A Case Report: Recurrence of Vogt-Koyanagi-Harada Disease after Rapid Tapering of Corticosteroids

Background: Vogt-Koyanagi-Harada's disease (VKHD) is an autoimmune disorder that targets melanocyte-rich tissues in genetically susceptible individuals. It can affect the eyes, inner ears, skin, hair, and meninges. When VKHD affects the eye, it can cause bilateral granulomatous panuveitis with exudative bullous retinal detachment and is usually associated with meningismus. It may lead to permanent loss of visual acuity. While the pathogenesis remains unknown, viral infection has been implicated. The most accepted theory remains a T-cell mediated autoimmune reaction against one or more antigens associated with melanocytes, melanin, and retinal pigment epithelium (RPE).Case presentation: We report the case of a 17-year-old male patient presenting to our outpatient department for vision loss. The patient reported a 2-week history of hearing loss, tinnitus, and episodic headaches associated with vomiting. Physical examination showed white lashes (poliosis) and a bilateral decrease in visual acuity.
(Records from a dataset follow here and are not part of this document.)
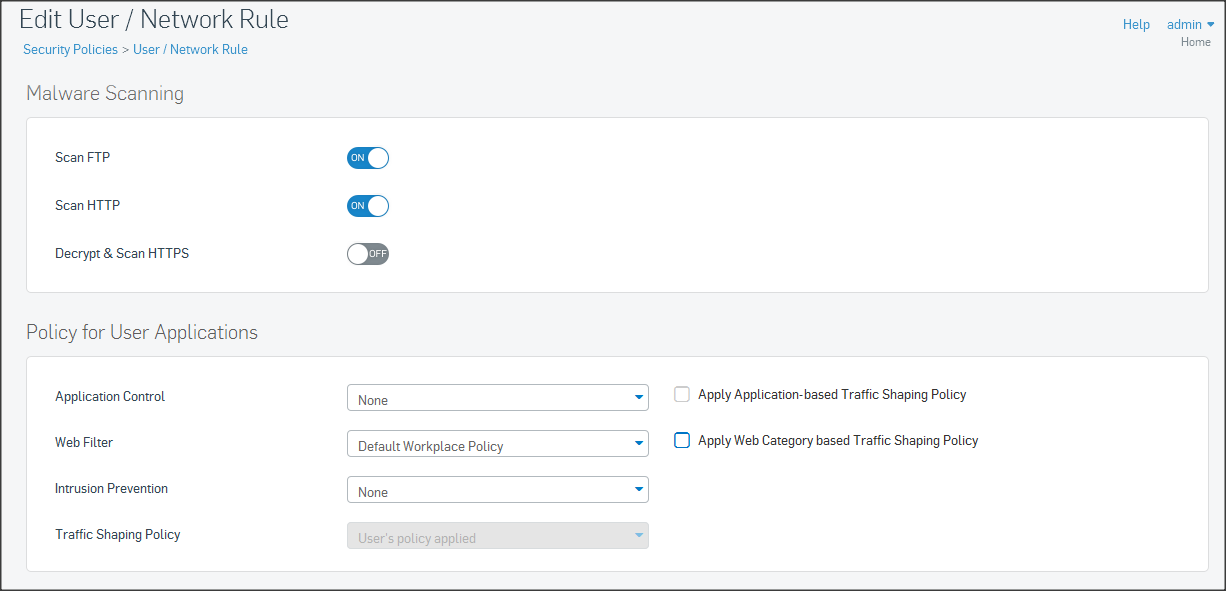This screenshot has height=591, width=1226.
Task: Click the Application Control text label
Action: click(x=110, y=397)
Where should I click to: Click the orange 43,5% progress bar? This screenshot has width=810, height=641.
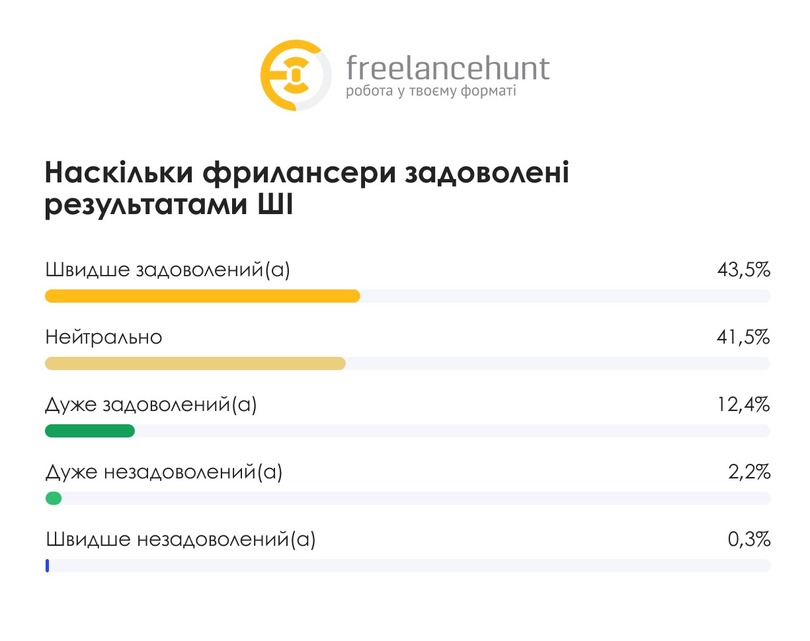click(x=202, y=296)
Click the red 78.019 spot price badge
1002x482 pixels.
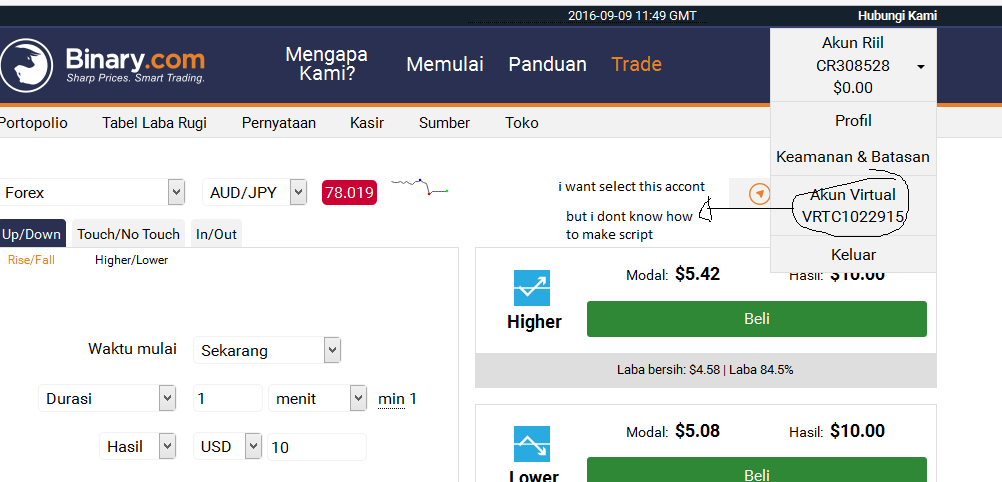click(x=350, y=192)
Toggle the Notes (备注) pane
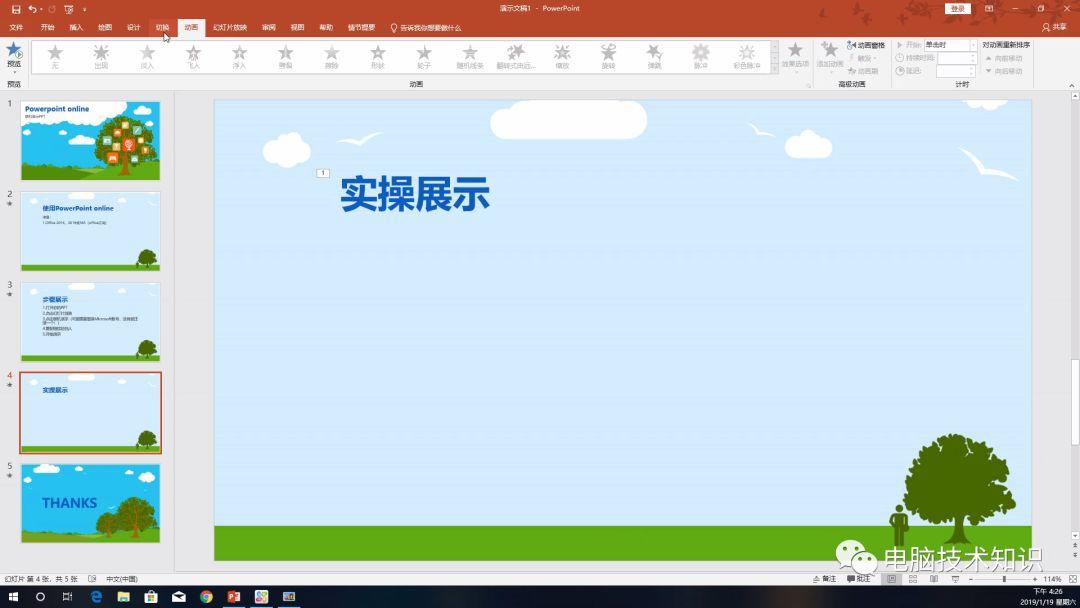 pyautogui.click(x=824, y=579)
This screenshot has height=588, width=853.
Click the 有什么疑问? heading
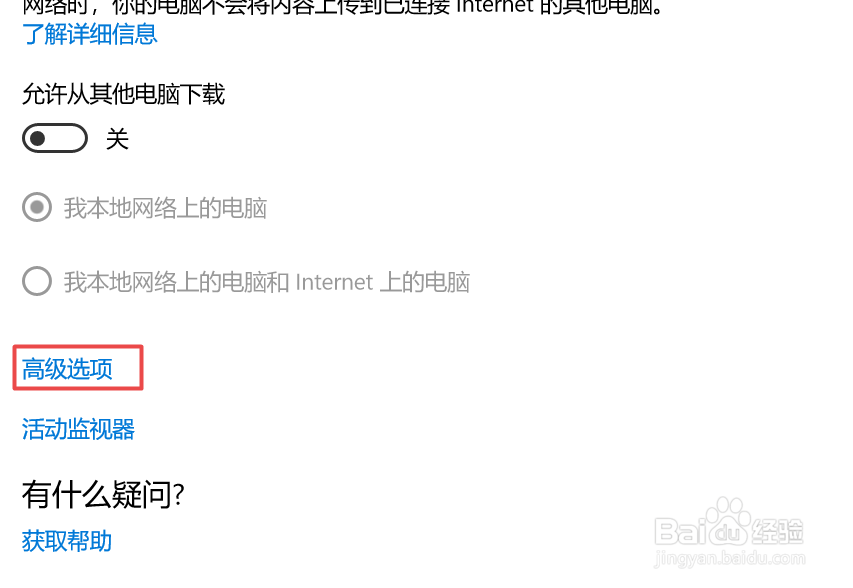pos(103,494)
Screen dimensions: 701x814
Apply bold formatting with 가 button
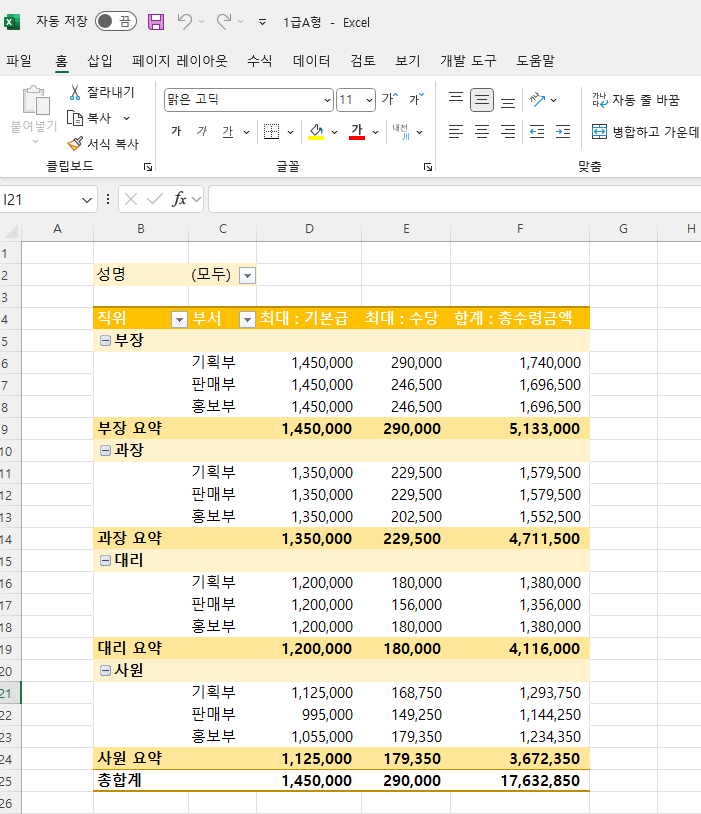tap(176, 131)
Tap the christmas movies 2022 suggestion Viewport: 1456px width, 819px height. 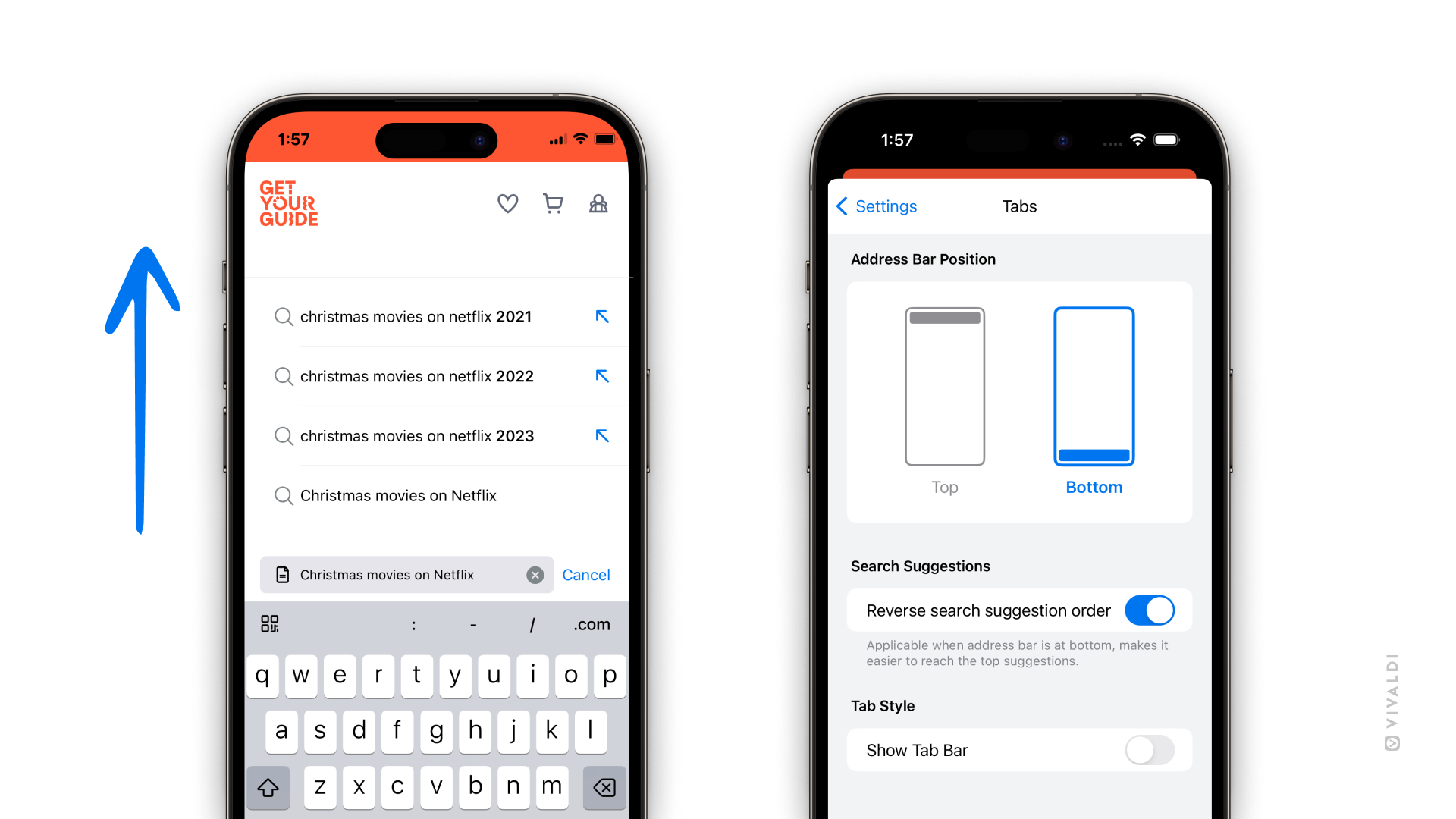(x=416, y=376)
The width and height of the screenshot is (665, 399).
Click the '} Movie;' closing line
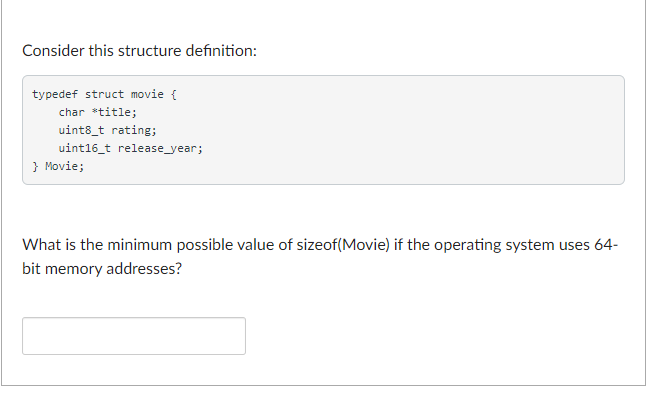point(59,166)
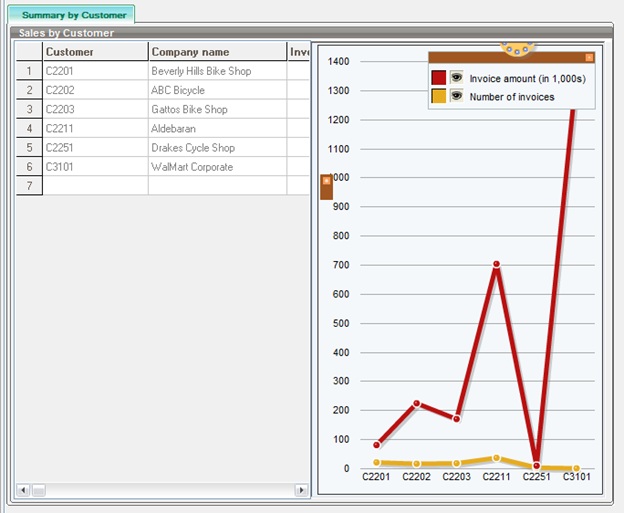Click the yellow Number of invoices swatch
Viewport: 624px width, 513px height.
[438, 97]
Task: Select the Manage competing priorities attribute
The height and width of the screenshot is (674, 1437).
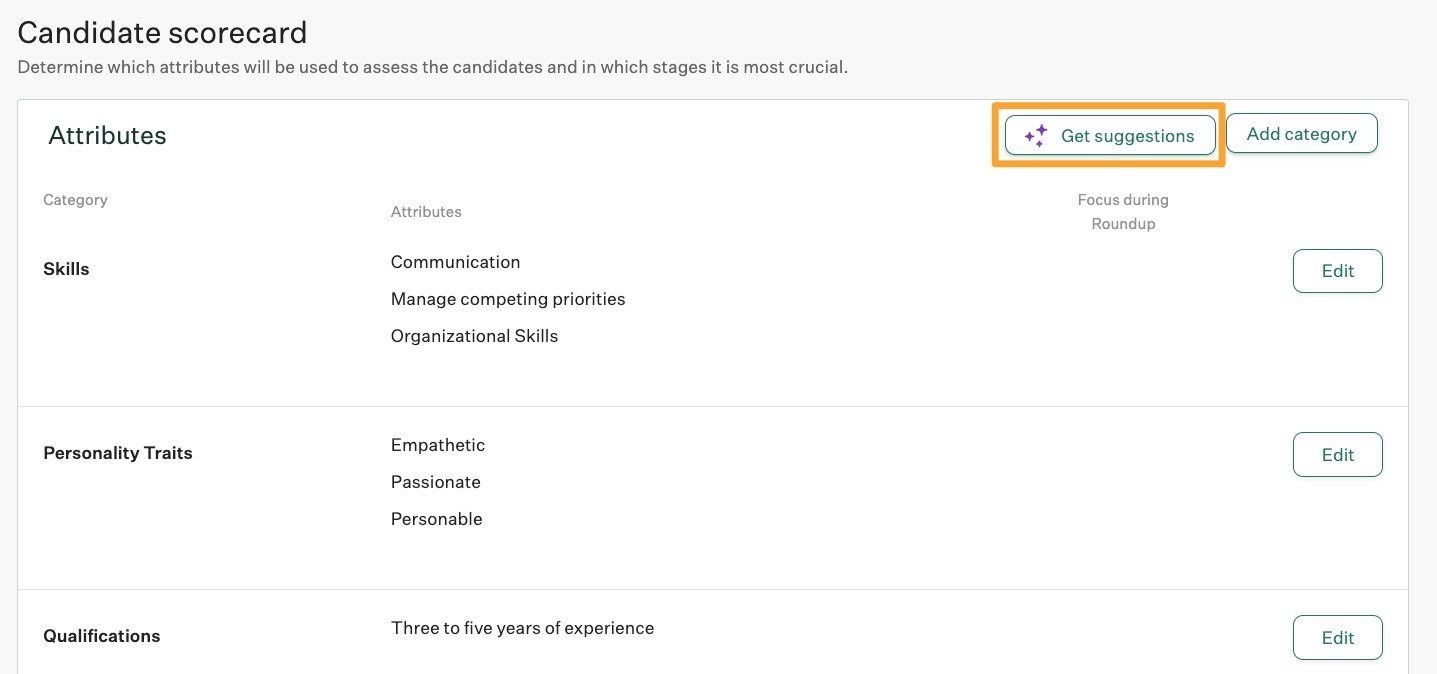Action: click(508, 299)

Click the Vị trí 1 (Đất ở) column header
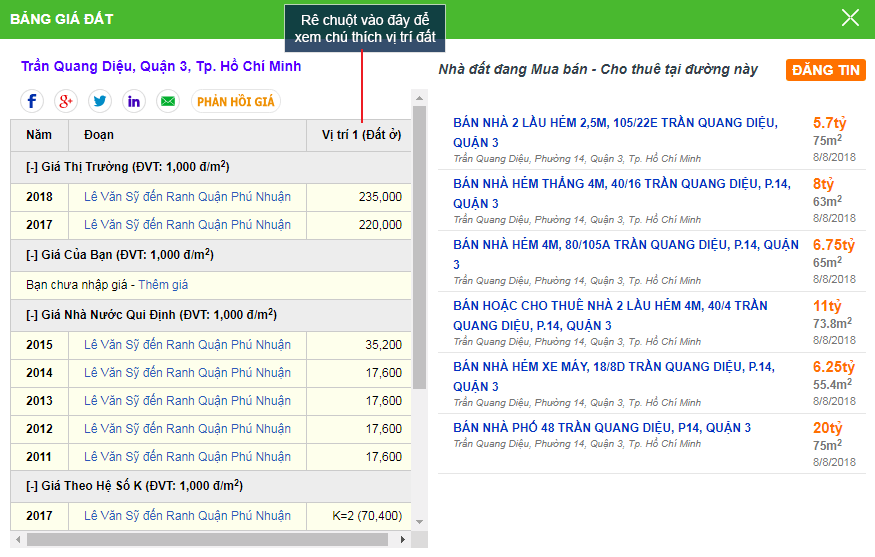[360, 135]
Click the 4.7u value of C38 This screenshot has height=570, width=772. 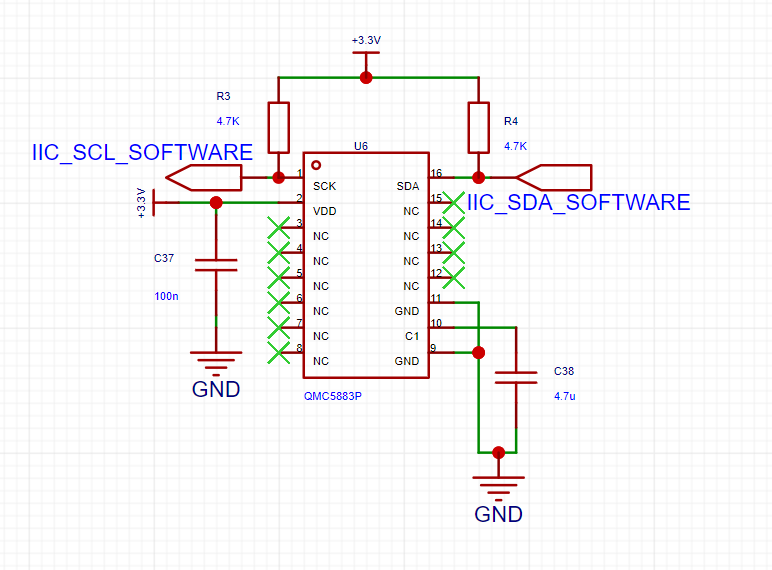coord(565,396)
Fluorescein angiography showed bullous exudative retinal detachments. The patient was diagnosed with VKHD. His symptoms resolved following a course of oral prednisolone that was initiated at 60 mg per day (1mg/Kg/day), then tapered down over 6 weeks. Six months later, the patient presented again with more pronounced symptoms. His Best Corrected Visual Acuity (BCVA) was lower than it was on his first presentation, and the retinal exam showed a sunset glow fundus and degenerative changes in the RPE. Combined therapy with prednisolone and methotrexate resulted in a complete resolution of symptoms, and his BCVA returned to more than 20/40.Conclusion: This case emphasizes the importance of avoiding the rapid tapering of corticosteroids in VKHD due to the high risk of disease recurrence.